Plus on s’écartait de ce mur, moins c’était humide.

A nouveau, la dépose des plinthes a permis de trouver la provenance de cette eau: le mur enterré n’était plus étanche.
On avait une infiltration d’eau entre la dalle et le premier bloc, l’eau pénétrait dans la chape. La chape détrempée, humidifiait les enduits par pontage.


Pour solutionner ce problème, le terrassement et la pose d’une nouvelle étanchéité sur le mur enterré a été retenue.

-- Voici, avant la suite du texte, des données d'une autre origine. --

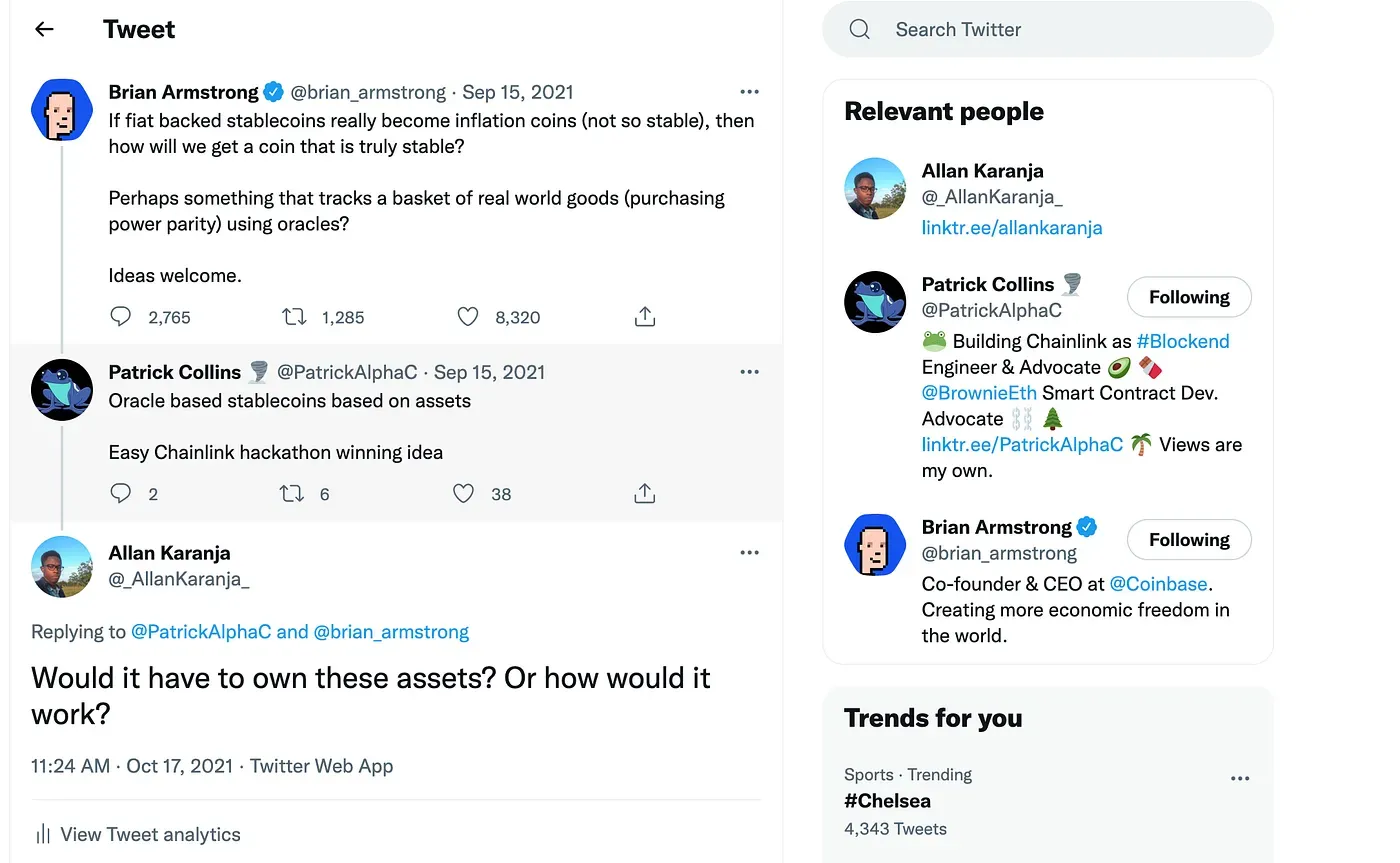Click the back arrow beside Tweet header
The width and height of the screenshot is (1400, 863).
44,29
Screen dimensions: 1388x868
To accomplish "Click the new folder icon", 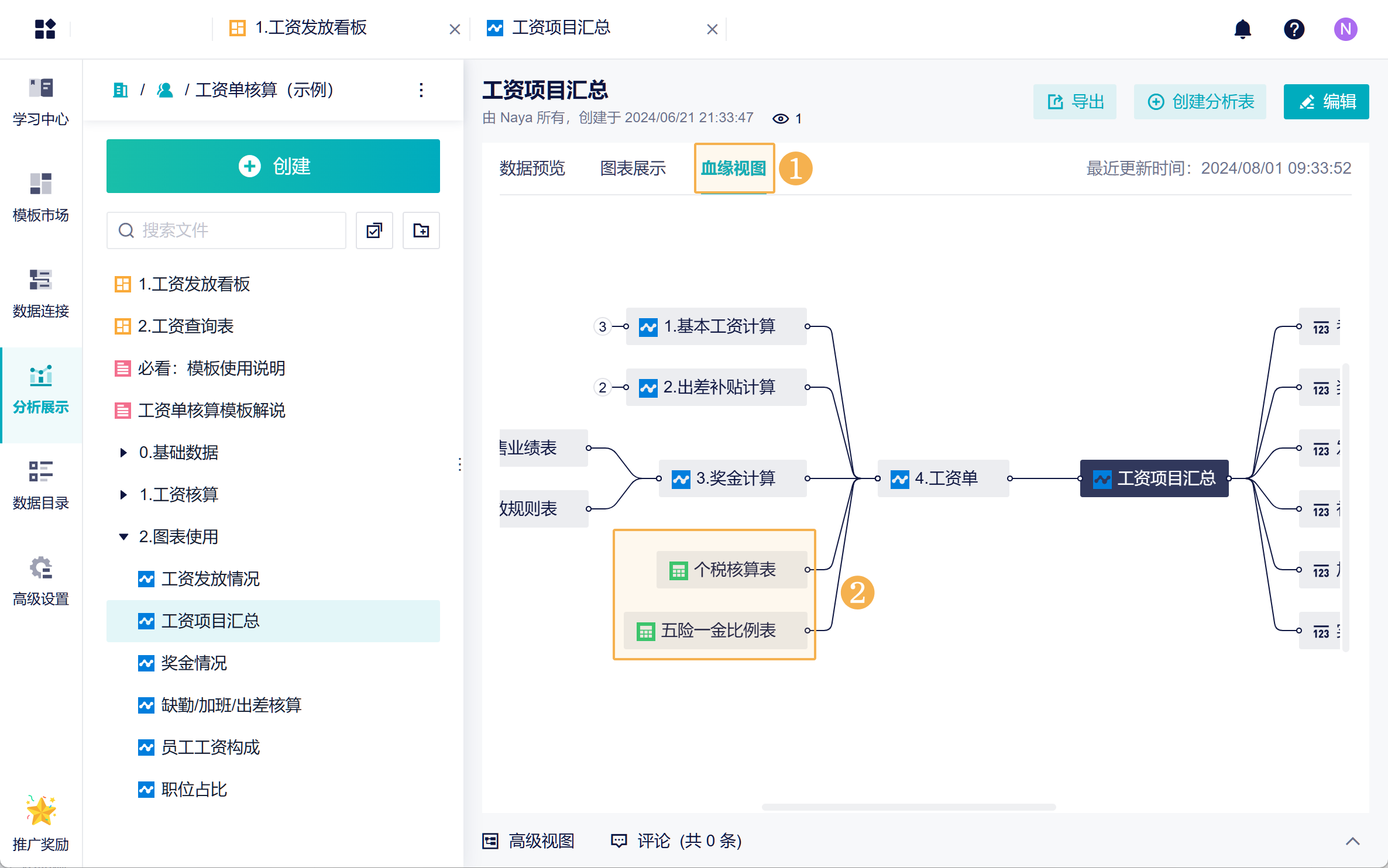I will 421,230.
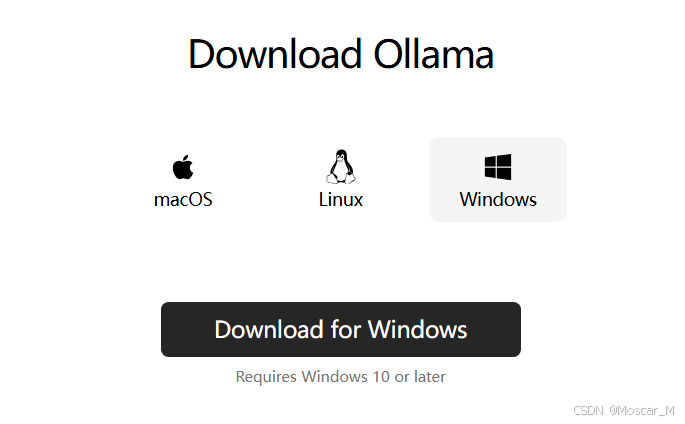Select the Windows text label
The width and height of the screenshot is (685, 424).
pos(498,200)
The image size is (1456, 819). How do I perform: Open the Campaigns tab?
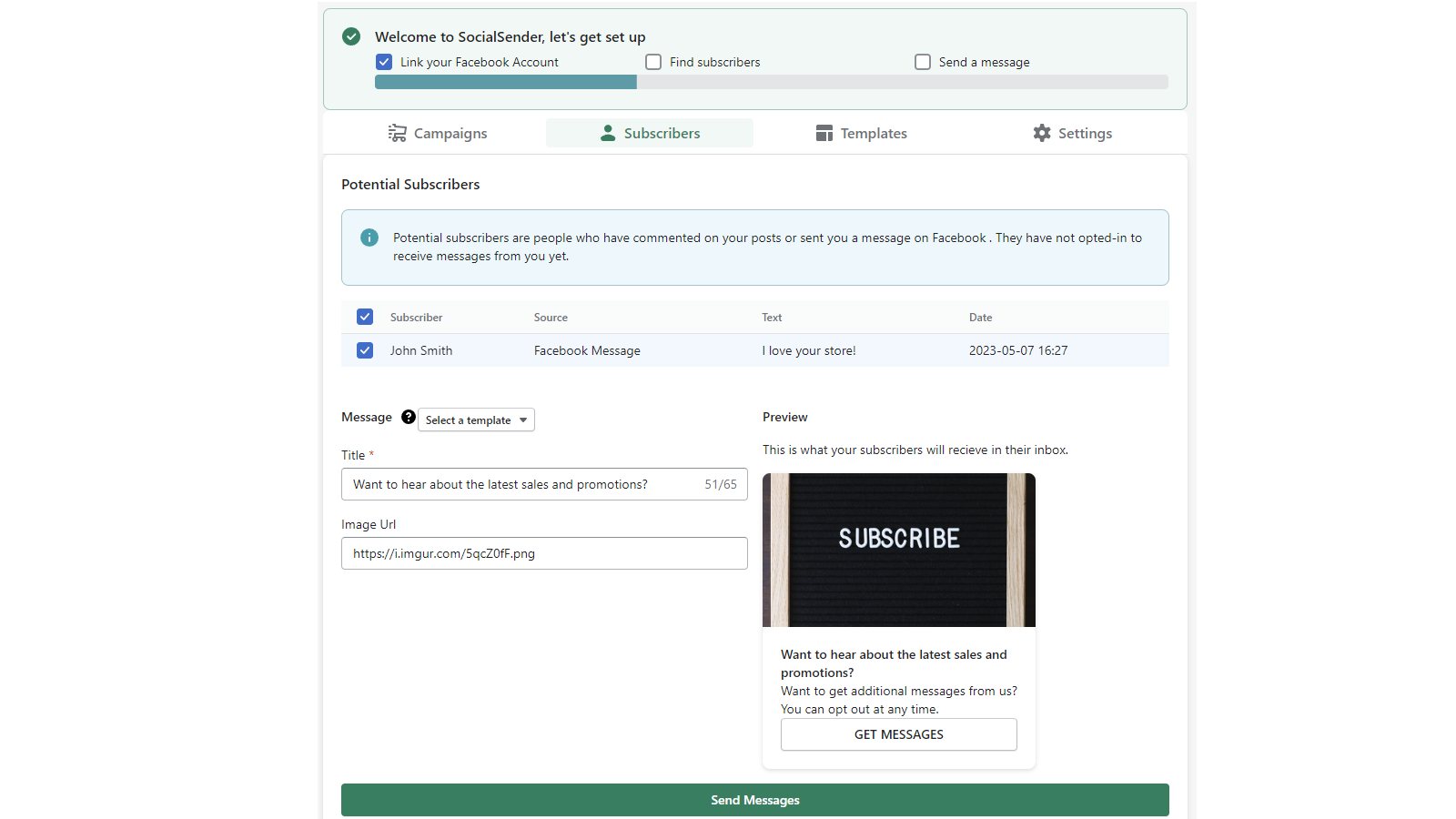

Morale de l’histoire: Si nous avions suivi notre première analyse basée sur le visuel et l’analyse du taux d’humidité en surface, nous nous serions sans doute dirigés vers un traitement contre les remontées capillaires / humidité ascensionnelle.

On aurait résolu le problème du mur entre le hall et le garage en coupant cette capillarité. Mais l’humidité aurait continué à progresser dans la chape et, à terme, aurait surement causé d’autres dommages. Dans ce cas-ci, c’est l’analyse à la bombe à carbure qui a pu déterminer la cause exacte des dégradations.

D’où l’importance, lors de recherche d’humidité ou d’expertise, d’utiliser les bons outils et les bonnes méthodes.
Un seul appareil et le visuel nous aurait amené dans une mauvaise voie…

Ce métier s’apparente parfois à celui de détective, vraiment!